Each graph is initialized with about 1000000 samples with a value of 0. The updating process consists in adding the new sample and deleting the oldest one. This should ensure the keeping of a constant total number of samples.
When the application is running, taking a look to the Windows XP Task Manager, i noticed what follows:
1 - The memory allocated initially is about 880 MB
2 - When the selected tab doesn't contain a graph (thus, no graph is visible), the memory allocation practically does not increase (300 KB after 48 hours)
3 - When the selected tab contains a graph (thus, a graph is visible), the memory allocation increases with a certain velocity (50 MB after 24 hours), possibly leading to an "Not enough memory to complete this operation" system error
The error mentioned should be avoided, in order to prevent the loss of communication with some external devices.
Does anyone has any clue to solve this problem? Any suggestion on how to improve the attached code?
Many thanks!!
06-19-2012 04:48 AM
06-19-2012 10:03 AM
Useful suggestions, but those don't explain the descripted behaviour, which seems related somehow to the graphic memory.. Isn't it so?
06-19-2012 10:11 AM
06-19-2012 10:45 AM
after looking at the code image I suspect you are creating 3-4 copis of your data.
Data as displayed
Revert version (used for un-do ctrl-z)
Copy from the property node
Another to push into the property node.
Use your own explicit buffer (do not use the graph as a buffer becuase you can not work in-place in the graph) and push it to the graph when it changes.
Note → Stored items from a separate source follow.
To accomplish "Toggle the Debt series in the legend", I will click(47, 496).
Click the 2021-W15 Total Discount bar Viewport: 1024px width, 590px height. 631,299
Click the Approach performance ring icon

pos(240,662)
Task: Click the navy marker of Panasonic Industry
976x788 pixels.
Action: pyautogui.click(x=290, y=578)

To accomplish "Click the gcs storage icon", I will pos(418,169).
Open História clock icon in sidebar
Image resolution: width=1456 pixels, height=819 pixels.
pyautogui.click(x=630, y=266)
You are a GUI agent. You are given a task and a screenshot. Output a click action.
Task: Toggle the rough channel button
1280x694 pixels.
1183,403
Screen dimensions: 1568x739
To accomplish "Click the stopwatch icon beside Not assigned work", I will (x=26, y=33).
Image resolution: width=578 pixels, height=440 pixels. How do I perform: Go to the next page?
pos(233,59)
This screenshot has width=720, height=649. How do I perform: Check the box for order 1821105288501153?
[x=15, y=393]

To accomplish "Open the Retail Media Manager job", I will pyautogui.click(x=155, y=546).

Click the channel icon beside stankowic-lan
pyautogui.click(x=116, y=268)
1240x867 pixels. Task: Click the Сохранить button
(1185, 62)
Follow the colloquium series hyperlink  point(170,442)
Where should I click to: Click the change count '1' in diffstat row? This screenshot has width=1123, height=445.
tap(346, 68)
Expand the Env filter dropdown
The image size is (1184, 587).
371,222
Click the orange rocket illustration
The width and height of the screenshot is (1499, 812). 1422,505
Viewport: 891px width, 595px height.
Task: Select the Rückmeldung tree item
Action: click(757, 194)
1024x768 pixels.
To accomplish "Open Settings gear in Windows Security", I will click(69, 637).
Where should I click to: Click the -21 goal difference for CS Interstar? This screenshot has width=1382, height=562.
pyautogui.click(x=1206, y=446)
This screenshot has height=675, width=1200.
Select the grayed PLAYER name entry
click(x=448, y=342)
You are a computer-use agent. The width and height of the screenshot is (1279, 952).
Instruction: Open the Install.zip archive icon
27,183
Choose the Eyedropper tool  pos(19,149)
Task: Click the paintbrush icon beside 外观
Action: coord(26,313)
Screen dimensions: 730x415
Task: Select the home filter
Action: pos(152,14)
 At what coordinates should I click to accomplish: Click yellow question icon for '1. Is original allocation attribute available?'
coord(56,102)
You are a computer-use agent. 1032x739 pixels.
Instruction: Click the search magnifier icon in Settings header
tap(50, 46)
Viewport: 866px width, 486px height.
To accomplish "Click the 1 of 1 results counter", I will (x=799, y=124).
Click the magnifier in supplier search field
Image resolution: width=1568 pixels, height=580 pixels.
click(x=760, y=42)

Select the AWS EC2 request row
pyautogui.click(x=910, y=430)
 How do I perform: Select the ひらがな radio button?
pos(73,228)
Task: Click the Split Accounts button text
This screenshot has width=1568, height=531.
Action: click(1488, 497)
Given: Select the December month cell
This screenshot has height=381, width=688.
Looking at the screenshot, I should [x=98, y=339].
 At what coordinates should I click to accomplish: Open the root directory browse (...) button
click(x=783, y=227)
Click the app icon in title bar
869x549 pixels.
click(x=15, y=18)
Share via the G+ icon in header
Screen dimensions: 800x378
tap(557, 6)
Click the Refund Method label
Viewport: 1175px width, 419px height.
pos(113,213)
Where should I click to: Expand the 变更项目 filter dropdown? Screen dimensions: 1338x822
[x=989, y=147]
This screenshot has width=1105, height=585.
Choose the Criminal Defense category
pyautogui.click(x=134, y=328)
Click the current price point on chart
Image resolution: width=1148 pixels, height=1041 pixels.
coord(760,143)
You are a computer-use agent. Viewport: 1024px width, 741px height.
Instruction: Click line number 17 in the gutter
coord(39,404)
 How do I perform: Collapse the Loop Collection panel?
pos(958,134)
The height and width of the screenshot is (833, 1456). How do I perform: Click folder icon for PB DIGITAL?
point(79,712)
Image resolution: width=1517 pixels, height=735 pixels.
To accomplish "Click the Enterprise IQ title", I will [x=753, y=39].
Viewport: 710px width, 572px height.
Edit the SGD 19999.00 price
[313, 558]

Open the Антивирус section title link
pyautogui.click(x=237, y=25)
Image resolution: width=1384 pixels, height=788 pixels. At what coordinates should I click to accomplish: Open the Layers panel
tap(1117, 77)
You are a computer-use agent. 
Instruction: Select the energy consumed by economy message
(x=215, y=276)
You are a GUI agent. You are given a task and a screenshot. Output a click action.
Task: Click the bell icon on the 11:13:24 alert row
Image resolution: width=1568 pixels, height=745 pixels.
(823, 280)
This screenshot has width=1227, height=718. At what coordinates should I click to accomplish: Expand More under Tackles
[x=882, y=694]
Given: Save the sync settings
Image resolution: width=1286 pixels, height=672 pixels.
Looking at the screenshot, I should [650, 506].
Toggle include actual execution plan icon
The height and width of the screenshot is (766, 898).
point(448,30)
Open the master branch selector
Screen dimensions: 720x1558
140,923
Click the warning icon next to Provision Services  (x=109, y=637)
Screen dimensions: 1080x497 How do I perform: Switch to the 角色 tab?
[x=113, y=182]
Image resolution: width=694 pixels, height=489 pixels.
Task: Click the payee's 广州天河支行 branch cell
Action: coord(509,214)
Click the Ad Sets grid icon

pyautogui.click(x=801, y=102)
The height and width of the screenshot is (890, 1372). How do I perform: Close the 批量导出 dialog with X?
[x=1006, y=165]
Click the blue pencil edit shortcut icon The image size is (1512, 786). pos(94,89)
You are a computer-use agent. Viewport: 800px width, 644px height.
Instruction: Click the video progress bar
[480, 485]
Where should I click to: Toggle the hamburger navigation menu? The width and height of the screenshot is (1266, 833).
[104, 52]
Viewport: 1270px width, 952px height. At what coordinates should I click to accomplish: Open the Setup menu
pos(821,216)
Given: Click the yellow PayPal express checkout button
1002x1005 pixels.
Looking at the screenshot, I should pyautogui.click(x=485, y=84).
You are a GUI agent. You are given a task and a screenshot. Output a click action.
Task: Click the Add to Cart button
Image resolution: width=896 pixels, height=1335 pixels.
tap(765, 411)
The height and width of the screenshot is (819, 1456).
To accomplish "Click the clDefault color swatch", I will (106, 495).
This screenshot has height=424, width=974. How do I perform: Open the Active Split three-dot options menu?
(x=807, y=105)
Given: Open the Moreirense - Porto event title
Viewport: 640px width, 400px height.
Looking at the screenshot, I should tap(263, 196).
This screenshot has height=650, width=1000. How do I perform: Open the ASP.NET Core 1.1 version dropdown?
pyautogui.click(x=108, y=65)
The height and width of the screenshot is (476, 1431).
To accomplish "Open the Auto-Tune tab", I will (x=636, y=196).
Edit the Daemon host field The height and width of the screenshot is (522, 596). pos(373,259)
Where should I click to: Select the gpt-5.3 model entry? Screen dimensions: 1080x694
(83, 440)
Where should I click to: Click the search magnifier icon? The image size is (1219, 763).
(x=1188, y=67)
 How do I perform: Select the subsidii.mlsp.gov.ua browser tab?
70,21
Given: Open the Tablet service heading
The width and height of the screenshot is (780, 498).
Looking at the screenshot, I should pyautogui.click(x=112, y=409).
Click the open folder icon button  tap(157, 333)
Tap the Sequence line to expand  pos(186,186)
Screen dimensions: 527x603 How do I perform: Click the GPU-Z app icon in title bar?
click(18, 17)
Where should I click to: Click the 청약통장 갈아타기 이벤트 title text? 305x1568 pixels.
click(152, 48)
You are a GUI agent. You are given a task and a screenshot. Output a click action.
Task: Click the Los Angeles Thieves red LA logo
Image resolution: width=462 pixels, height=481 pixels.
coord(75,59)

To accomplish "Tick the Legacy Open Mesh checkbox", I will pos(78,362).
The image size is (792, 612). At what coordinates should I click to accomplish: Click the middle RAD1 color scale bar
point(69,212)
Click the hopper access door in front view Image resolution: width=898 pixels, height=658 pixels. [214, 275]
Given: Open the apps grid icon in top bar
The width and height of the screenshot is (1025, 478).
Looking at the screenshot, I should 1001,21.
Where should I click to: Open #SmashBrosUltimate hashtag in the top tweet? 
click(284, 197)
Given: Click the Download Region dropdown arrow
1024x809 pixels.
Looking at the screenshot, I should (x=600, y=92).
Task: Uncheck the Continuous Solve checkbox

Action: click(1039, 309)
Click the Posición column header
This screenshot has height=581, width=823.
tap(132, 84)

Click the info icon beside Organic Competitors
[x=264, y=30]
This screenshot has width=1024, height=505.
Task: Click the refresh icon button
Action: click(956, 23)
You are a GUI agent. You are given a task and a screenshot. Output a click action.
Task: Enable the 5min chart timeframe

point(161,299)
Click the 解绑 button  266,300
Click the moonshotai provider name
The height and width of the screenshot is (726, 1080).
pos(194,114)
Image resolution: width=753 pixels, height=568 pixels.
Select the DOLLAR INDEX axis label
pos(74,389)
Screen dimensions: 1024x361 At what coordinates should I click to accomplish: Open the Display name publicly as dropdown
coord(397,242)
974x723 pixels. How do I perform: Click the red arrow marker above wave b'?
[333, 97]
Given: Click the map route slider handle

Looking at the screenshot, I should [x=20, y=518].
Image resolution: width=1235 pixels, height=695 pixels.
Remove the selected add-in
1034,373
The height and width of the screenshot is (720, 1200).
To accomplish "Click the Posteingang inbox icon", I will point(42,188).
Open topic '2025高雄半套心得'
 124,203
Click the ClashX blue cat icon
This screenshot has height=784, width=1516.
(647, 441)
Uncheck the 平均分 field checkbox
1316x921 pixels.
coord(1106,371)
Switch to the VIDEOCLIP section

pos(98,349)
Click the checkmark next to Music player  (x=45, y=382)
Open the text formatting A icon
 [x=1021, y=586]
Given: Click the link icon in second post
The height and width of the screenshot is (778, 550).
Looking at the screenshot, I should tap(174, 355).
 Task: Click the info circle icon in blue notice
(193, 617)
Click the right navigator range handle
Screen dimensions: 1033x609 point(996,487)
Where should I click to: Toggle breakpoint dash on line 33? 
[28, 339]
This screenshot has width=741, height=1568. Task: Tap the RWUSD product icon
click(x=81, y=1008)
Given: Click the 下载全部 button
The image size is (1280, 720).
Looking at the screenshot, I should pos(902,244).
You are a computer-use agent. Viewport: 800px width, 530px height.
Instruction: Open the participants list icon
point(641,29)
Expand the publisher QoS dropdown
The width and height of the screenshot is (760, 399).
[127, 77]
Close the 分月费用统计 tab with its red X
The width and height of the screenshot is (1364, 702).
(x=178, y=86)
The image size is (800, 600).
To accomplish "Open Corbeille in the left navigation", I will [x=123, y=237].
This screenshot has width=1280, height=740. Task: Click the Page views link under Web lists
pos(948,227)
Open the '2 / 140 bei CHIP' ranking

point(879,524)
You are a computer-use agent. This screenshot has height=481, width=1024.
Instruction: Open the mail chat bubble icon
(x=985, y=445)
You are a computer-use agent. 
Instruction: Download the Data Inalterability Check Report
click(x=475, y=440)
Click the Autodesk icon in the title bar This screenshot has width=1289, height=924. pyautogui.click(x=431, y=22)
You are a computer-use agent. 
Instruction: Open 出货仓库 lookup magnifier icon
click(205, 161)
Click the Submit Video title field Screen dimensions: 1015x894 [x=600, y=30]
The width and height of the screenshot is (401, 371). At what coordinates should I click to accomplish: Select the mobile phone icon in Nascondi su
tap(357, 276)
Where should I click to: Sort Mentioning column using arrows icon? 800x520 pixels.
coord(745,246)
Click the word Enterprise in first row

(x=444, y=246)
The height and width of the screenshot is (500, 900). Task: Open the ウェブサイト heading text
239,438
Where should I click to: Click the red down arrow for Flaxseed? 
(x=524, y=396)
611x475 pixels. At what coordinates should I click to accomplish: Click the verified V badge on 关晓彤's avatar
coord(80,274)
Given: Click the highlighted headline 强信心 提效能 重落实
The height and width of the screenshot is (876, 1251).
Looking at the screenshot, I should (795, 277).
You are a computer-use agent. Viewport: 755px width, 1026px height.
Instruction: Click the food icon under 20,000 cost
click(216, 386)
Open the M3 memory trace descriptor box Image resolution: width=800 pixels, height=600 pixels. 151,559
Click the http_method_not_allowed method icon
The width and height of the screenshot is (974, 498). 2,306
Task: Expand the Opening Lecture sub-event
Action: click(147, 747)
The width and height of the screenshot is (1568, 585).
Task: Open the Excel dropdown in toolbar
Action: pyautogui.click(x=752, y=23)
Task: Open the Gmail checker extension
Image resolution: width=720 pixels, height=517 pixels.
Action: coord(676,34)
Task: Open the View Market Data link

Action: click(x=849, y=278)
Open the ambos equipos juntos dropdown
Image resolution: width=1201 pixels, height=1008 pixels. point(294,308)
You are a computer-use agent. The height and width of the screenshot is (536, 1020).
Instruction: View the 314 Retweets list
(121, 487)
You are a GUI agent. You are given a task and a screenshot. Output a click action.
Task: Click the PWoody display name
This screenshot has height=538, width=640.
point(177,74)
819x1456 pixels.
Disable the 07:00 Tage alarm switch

If you keep your explicit buffer fixed size then you memory should remain stable (provided there are not other memory abuses).
Ben
07-13-2012 08:47 AM
Hi again!
RiversDaddy suggested in a previous post to realize a circular buffer to store acquired data, unsing an array and keeping trace of the first element with a pointer. That's what i did so far..
I'm wondering now which is the correct (and best, in terms of efficency - CPU load and memory allocation - ) way to handle the data in order to plot it to a waveform chart.
Thanks in advance!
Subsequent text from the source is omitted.